Greetings, Maxim!
At 22.06.2001, 09:20, you wrote:
MM> I am not a very great PostgreSQL user, but I know mySQL. In mySQL we have
MM> SET and ENUM.
MM> I now need something like this in PostgreSQL.
Trust me: you don't. These are ugly crutches to circumvent mySQL's
complete lack of referential integrity.
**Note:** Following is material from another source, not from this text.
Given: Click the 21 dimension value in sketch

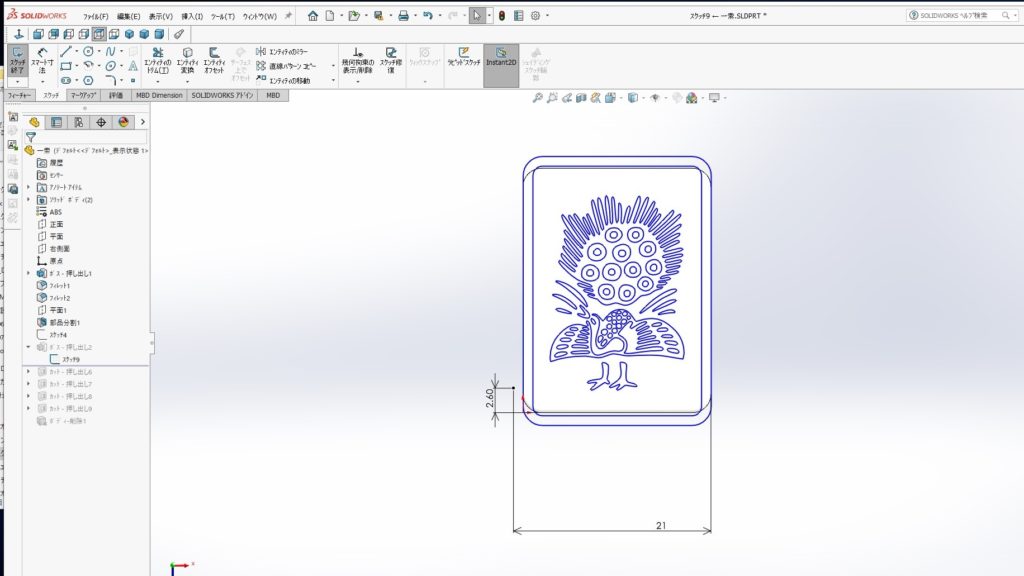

These are unportable, too.
`Emulating` the SET:
------------------------------------------------
create table foo (
foo_id ...,
foo1 ...,
foo2 ...,
primary key (foo_id)
)
create table foo_set_values (
set_id ...,
set_value ...,
primary key (set_id)
)
create table foo_set (
foo_id ...,
set_id ...,
primary key (foo_id, set_id),
foreign key (foo_id) references foo,
foreign key (set_id) references foo_set_values
)
------------------------------------------------
`Emulating` the ENUM (with lookup table)
------------------------------------------------
create table bar_enum (
enum_id ...,
enum_value ...,
primary key (enum_id)
)
create table bar (
bar_id ...,
bar1 ...,
bar2 ...,
enum_id ...,
primary key (bar_id),
foreign key (enum_id) references bar_enum
)
------------------------------------------------
`Emulating` the ENUM (with CHECK)
------------------------------------------------
create table bar (
bar_id ...,
bar1 ...,
bar2 ...,
bar_enum ... CHECK bar_enum IN ('one', 'two', 'three'),
primary key (bar_id)
)
------------------------------------------------
These ARE portable. To anywhere except mySQL.